On Thursday, oil prices fluctuated, remaining near three-month lows. Concerns over new disruptions to Russian crude exports lent support, but gains were capped by expectations of higher OPEC+ output and data showing rising U.S. inventories.

Brent added 0.2% to $65.49 a barrel, while WTI strengthened to $61.92. Shortly afterward, however, prices reversed lower: Brent fell 0.6% to $64.98, and WTI slipped to $61.42 – the fourth consecutive day of declines.
Graph of WTI oil futures prices. Source: investing.com

Graph of WTI oil futures prices. Source: investing.com

The primary supportive factor is discussions of new G7 sanctions against buyers of Russian oil and firms helping circumvent restrictions. At the same time, reports emerged that the U.S. will provide Ukraine with intelligence for strikes on Russian energy infrastructure, adding to geopolitical risks.

Nevertheless, investors remain focused on supply: according to sources, OPEC+ may raise production by 500,000 barrels per day as early as November – triple the October increase. It is aimed at helping Saudi Arabia regain lost market share.

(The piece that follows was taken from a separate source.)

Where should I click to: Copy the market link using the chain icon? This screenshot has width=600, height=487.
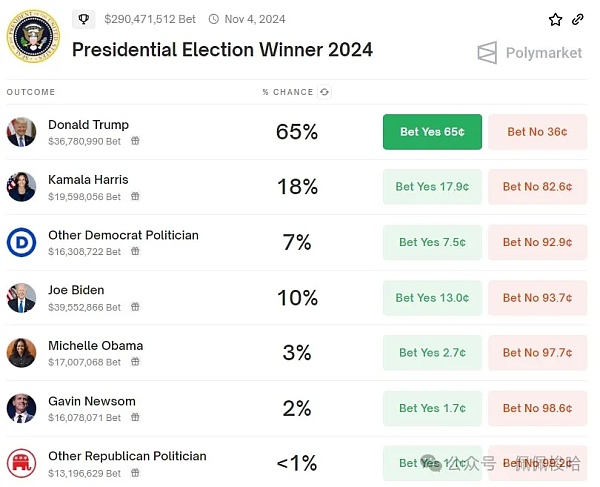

Further downward pressure came from EIA data showing a 1.8 million barrel build in U.S. crude inventories, along with weak demand from refiners.

China is softening the picture by continuing to actively replenish its strategic reserves. Traders believe Beijing’s purchases have helped limit the price drop.

Thus, the oil market is caught between opposing forces: potential tightening of sanctions against Russia and the threat of global oversupply. In the coming weeks, dynamics will hinge on OPEC+ decisions and geopolitical actions by the U.S. and its allies.